H0R5E commented 3 years ago

@ssolson, I'm not saying this is not a useful analysis for some purposes. Just, in the context of WecOptTool, why would you use this approach, versus something like dat2dspec, if you had the data available?

EDIT: Probably the answer to my own question is that you need the raw sensor data for dat2dspec, and the data from the buoys are already processed into spectra. You can get the raw spectra though, so why not process those?

ssolson commented 3 years ago

Are you proposing that in your example we would make 1 wave spectra from all the time-series raw data? If so it is not immediately obvious to me that this would be equivalent to tuning to N weighted representative sea states. This is not to speak to the efficacy of either approach just that it does not seem similar. The N division method in my understanding allows a developer to pick a manageable subset of sea states and understand how a device would perform in each of these. Interested to hear your thoughts on the correct approach to this.

H0R5E commented 3 years ago

The N division method in my understanding allows a developer to pick a manageable subset of sea states and understand how a device would perform in each of these

OK, this makes sense, but don't we just sum the sea states together again in WecOptTool? Doesn't that sort of negate the point of splitting them up?

Are you proposing that in your example we would make 1 wave spectra from all the time-series raw data? If so it is not immediately obvious to me that this would be equivalent to tuning to N weighted representative sea states.

It looks like you can get the hourly raw spectra from the buoy data, so my first thought for accurately simulating that environment would be to do some kind of aggregation of probability distributions to build a good single representative spectrum.

EDIT: I guess you could see this as a sort of Bayesian approach, defining the spectra based on the data available.

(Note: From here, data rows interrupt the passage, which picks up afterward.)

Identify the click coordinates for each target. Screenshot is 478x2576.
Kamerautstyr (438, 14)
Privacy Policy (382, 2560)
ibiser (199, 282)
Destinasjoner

The risk of creating more spectra from data that is already processed from spectral data is that you are (unnecessarily) adding error to the inputs. So, I think it would be prudent to explain the pro and cons of this approach, if we are going to suggest it to WecOptTool users.

EDIT: I would also wonder if composing 8 BS spectra to represent a single BS spectra is valid? I'm not sure I know the answer to that, but I guess the classical spectra describe the long term state of all the waves, not just a subset of them.

ryancoe commented 3 years ago

This method is meant to reduce the computational burden on analyzing site-specific performance. If you pull data from an NDBC buoy with 20 years of record, you will find yourself with thousands of sea states (these are all the points on your scatter plot). In general, you could run simulations for each one of these points and then take the average to get a site-specific performance -- this is rarely practical.

Instead we find n representative sea states and their probability weightings. Thus we can run only n simulation and use the probability weightings to get a site-specific performance.

In practice this would go like:

  1. Pull data (e.g., from NDBC)
  2. Perform clustering to obtain n representative sea states (each sea state is defined by bulk parameters, such as sig wave height, peak period, gamma, etc.) and weightings.
  3. Generate spectra from the n sets of bulk parameters
  4. Generate time realization of the n sea states
  5. Run simulations for each of the n sea states
  6. Combine/weight the results find average performance at the site.